Any man of twenty-one years and upwards, who is a born or naturalised British subject, and who has held for six months a freehold of the clear value of £25, or who has resided for one year in the colony, and in an electoral district during the six months immediately preceding the registration of his vote, is entitled to be registered as an elector and to vote for the election of a member of the House of Representatives; also, every male Maori of the same age whose name is enrolled on a ratepayers' roll, or who has a freehold estate of the clear value of £25. The duty is imposed upon the registrar of each electoral district of placing on the electoral roll the names of all persons who are qualified to vote. Any person qualified to vote for the election of a member of the House of Representatives is also, generally speaking, qualified to be himself elected a member of that House.

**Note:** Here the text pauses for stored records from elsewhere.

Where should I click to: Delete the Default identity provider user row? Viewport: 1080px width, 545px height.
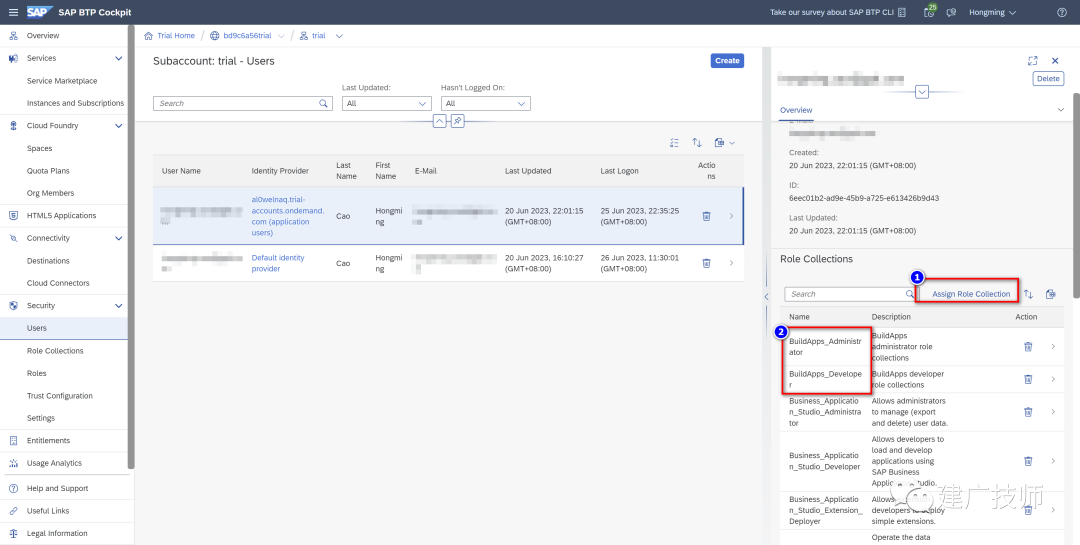pyautogui.click(x=706, y=263)
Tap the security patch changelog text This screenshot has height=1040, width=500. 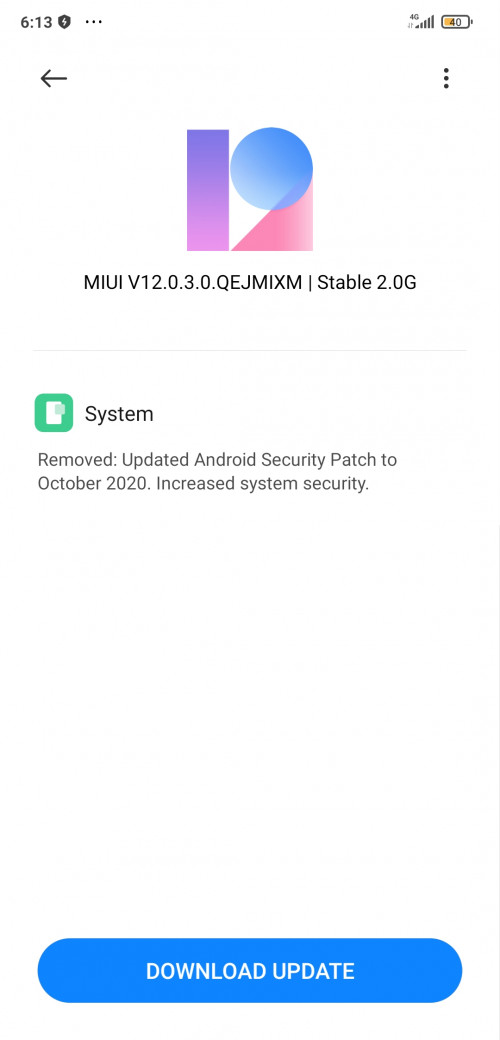click(218, 472)
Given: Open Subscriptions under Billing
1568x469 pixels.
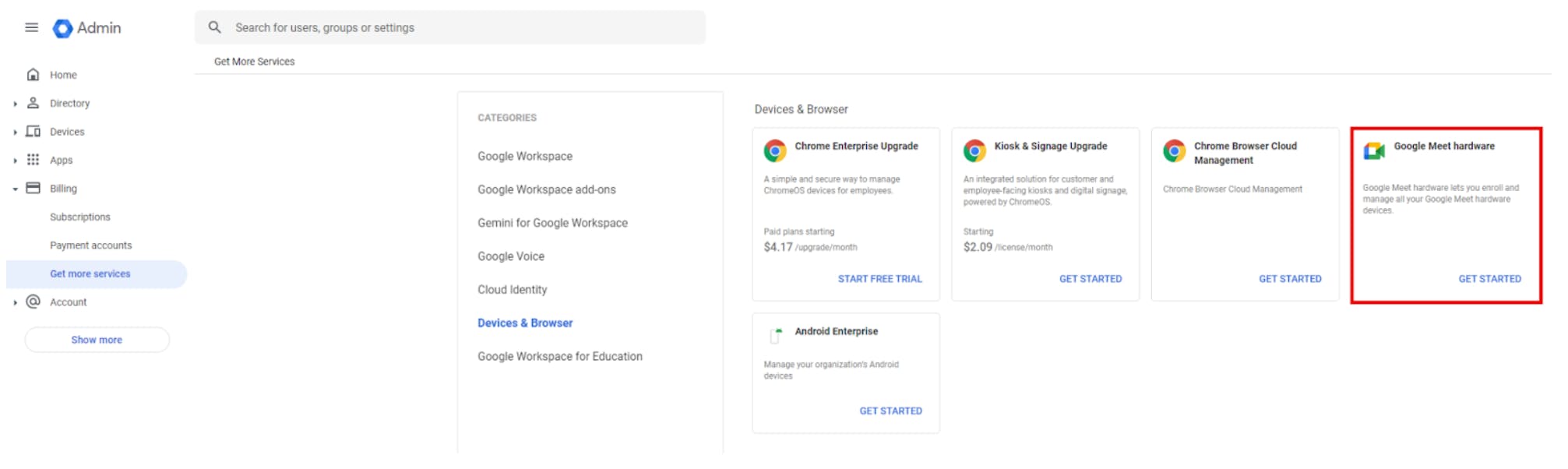Looking at the screenshot, I should 80,217.
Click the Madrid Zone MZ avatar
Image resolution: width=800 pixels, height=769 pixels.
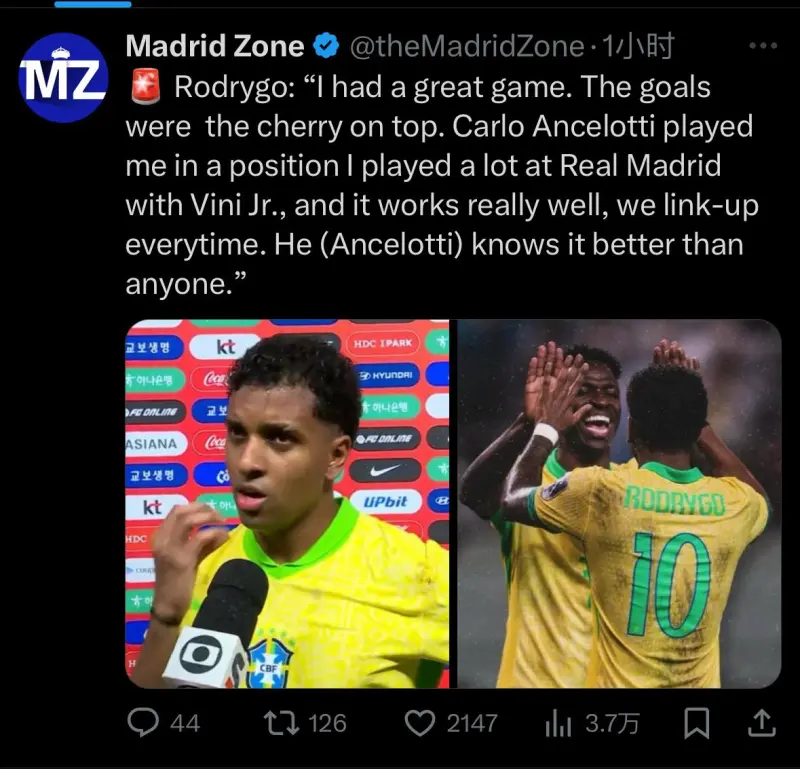coord(63,78)
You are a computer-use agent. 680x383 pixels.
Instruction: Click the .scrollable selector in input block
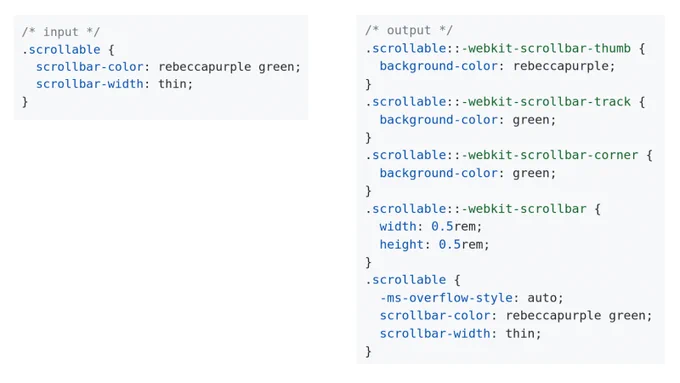pyautogui.click(x=61, y=49)
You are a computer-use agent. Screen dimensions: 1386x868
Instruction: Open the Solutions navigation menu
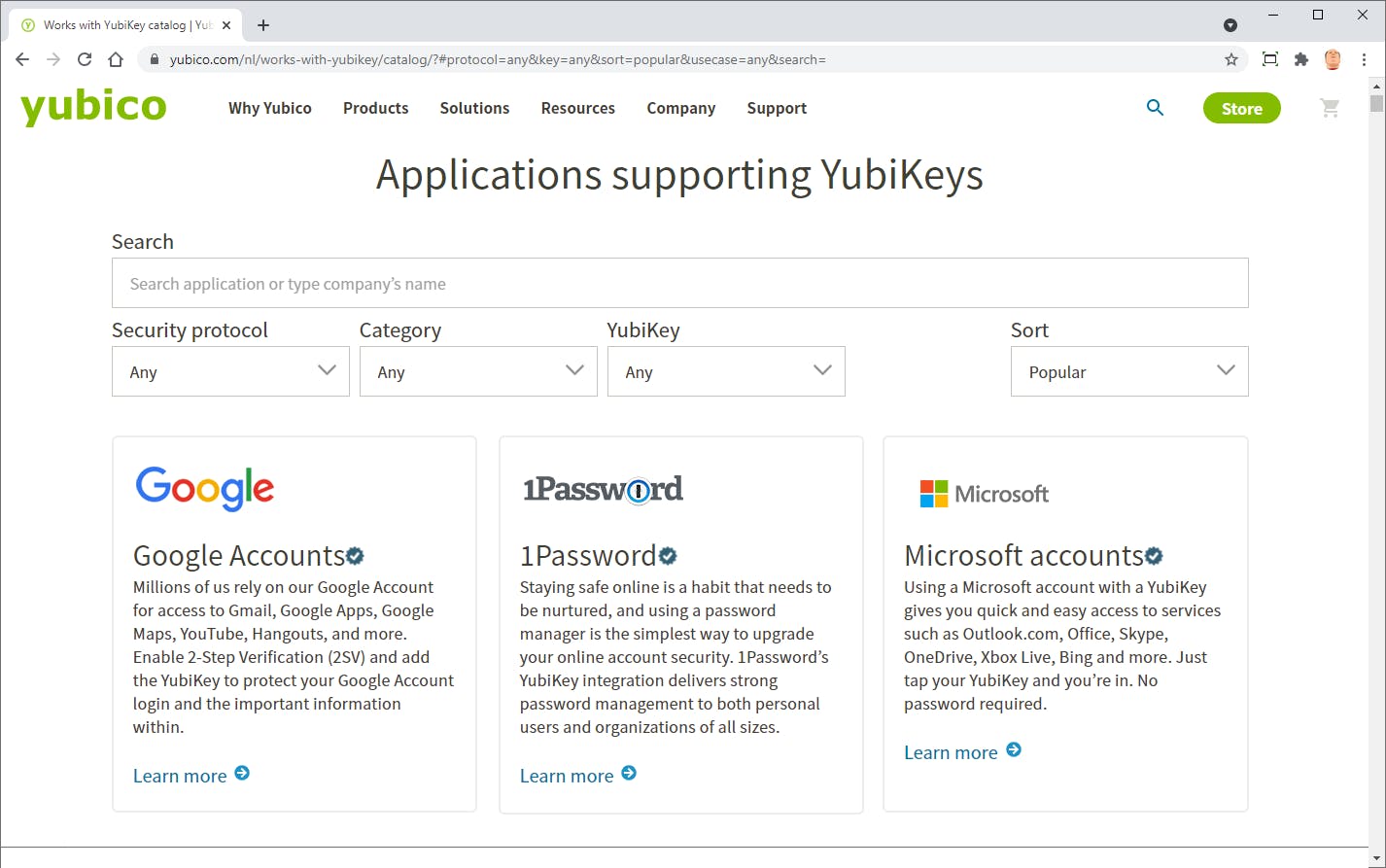point(474,108)
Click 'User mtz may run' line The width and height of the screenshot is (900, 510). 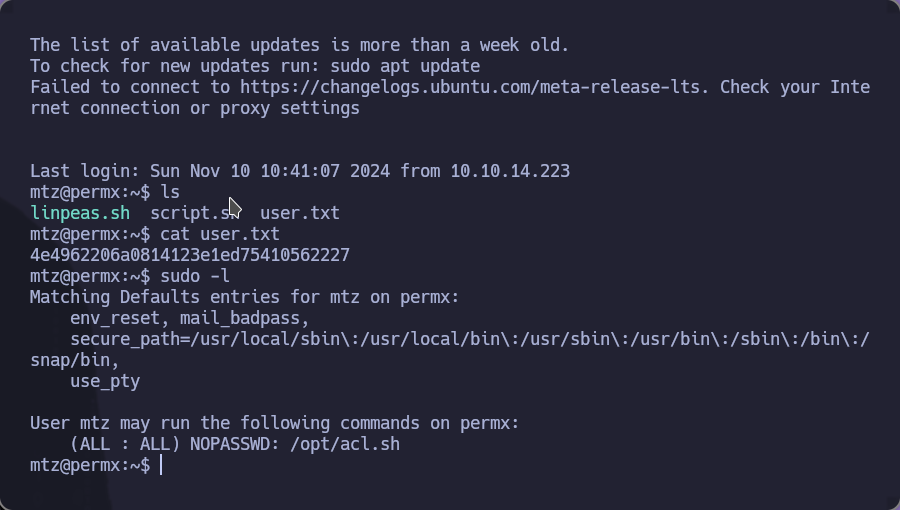point(274,423)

Wool is undoubtedly the most important production of New Zealand, its value as an export being more than double that of gold. The mildness of the winter season, which does not require that any special provision for the keep of stock during that period should be made, and the general suitability of the country for grazing purposes, with the growth of a superior class of wool, caused the attention of the early settlers to be much given to pastoral pursuits; grass lands were looked up as sheep or cattle runs. The success attending the pursuit enabled the runholders to a large extent to purchase the freehold of their runs, or the best portions of them; and by improvements in fencing and sowing with English grasses, which thrive page 141 remarkably well in the colony, the bearing capabilities of the land were increased many fold. The extent to which pastoral pursuits have been followed may be estimated by the quantity of stock in the colony in 1878 (when the census was last taken). The numbers of the undermentioned kinds were as follows:—
Horses 137,768
Cattle 578,430
Sheep 13,069,338

These numbers do not include the animals in the possession of aboriginal natives, no estimate of which can be given; while, however, possessing a considerable number of horses, they own but small numbers of sheep and cattle. The export of wool has grown, since the first settlement of the colony in 1839, to an export in 1877 of 64,481,324 lb., estimated in value at £3,658,938. In ten years the increase in the quantity has been at the rate of 124 per cent. During the last two years the export value of wool has diminished, this being attributable partly to the increased manufacture of woollen goods in the colony, and partly to the lowered price of wool in the European markets.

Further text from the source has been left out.